Abstract

The national French lists of priority pesticides to be monitored in drinking and/or surface water contain various pesticides with a wide range of physico-chemical properties and can be modified on a regional scale with the addition of other pesticides, depending on local agricultural usage. A multiresidue extraction method is presented using new disk formats engineered for high throughput that are particularly well adapted to the extraction of compounds from high volumes of dirty samples. However, because of the occurrence of very polar and very apolar compounds in the lists, two procedures are required for the extraction step. Divinylbenzene disks were used to extract the more polar compounds, as well as the moderately polar or acidic ones. For apolar pesticides, a C18 silica disk was used, and 10% methanol was added to the water sample before percolation in order to avoid adsorption on the flasks and connecting tubes.

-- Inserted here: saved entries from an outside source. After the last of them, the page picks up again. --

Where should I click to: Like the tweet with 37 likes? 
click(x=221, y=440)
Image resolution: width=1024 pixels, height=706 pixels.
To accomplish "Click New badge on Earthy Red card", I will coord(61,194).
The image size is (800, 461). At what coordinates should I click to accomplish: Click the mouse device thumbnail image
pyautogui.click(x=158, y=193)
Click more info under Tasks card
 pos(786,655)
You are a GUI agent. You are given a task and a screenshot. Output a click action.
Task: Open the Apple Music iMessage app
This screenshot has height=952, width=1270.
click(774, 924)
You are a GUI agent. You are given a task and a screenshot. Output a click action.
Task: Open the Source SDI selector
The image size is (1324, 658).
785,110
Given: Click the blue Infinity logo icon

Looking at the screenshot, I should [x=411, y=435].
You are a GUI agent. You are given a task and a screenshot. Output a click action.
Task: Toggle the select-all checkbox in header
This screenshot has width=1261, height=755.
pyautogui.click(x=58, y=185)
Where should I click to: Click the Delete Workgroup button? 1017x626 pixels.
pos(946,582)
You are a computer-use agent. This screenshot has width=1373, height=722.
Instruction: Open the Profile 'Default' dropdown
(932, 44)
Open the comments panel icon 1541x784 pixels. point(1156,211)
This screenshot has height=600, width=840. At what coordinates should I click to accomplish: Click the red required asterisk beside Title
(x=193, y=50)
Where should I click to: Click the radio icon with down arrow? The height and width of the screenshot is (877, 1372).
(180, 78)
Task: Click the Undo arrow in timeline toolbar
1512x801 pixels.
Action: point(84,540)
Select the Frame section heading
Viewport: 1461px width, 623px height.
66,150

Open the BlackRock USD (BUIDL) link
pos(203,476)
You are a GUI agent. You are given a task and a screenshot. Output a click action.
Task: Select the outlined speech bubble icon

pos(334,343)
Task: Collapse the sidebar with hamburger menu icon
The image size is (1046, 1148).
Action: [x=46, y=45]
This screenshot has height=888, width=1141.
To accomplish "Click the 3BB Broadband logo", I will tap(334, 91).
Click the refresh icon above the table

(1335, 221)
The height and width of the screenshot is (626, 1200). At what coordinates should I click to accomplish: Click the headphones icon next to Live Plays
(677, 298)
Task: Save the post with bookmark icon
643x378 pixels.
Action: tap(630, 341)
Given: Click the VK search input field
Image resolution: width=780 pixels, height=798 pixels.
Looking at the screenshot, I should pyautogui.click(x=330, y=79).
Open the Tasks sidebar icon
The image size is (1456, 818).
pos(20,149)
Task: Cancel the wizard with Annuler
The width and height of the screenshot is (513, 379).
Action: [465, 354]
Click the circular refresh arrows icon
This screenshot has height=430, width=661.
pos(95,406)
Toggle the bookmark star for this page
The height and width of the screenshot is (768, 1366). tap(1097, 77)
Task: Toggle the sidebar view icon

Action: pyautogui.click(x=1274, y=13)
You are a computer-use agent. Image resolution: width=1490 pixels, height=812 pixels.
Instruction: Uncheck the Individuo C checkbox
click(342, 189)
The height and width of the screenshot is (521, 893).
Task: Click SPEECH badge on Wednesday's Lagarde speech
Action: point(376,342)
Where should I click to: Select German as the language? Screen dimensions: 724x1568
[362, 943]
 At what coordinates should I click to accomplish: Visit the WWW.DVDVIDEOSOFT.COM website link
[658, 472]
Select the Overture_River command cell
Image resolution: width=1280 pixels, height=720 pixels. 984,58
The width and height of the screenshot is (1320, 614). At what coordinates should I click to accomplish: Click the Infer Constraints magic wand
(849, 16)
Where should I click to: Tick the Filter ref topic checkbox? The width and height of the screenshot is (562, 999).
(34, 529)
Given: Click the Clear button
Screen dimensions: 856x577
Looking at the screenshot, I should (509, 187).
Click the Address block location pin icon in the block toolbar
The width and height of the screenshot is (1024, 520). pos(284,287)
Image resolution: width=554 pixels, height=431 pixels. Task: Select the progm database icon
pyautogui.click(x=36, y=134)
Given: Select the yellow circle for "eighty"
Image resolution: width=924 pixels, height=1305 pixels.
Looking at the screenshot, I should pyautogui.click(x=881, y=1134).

Since 1 l of surface water is extracted in less than 5 min without previous filtration using these new laminar disks, the percolation time is no longer a limiting factor in the analysis scheme of surface water samples containing suspended matter. The sample volume can be easily increased in order to reach lower detection limits, provided that the extraction conditions have been optimized in order to minimize the amount of co-extracted and interfering substances. A considerable decrease in the effect of the humic and fulvic substances was achieved using divinylbenzene disks, which allows the samples to be handled at pH 6, for the polar pesticides. Moreover, the necessary addition of 10% methanol in the samples for the extraction of the apolar ones also considerably decreases the amount of co-extracted analytes. The time of the whole sample preparation sequence, i.e., conditioning of the disks, sample extraction, sample clean-up and desorption, is achieved within 10 min for six simultaneous samples. Detection limits in the range 0.01–0.05 μg l−1 are easily obtained for most pesticides contained in the national lists from 1 l of real surface water samples. The two procedures described in this work allow the handling of any compounds having a water–octanol constant, log Kow, in the range 1–6.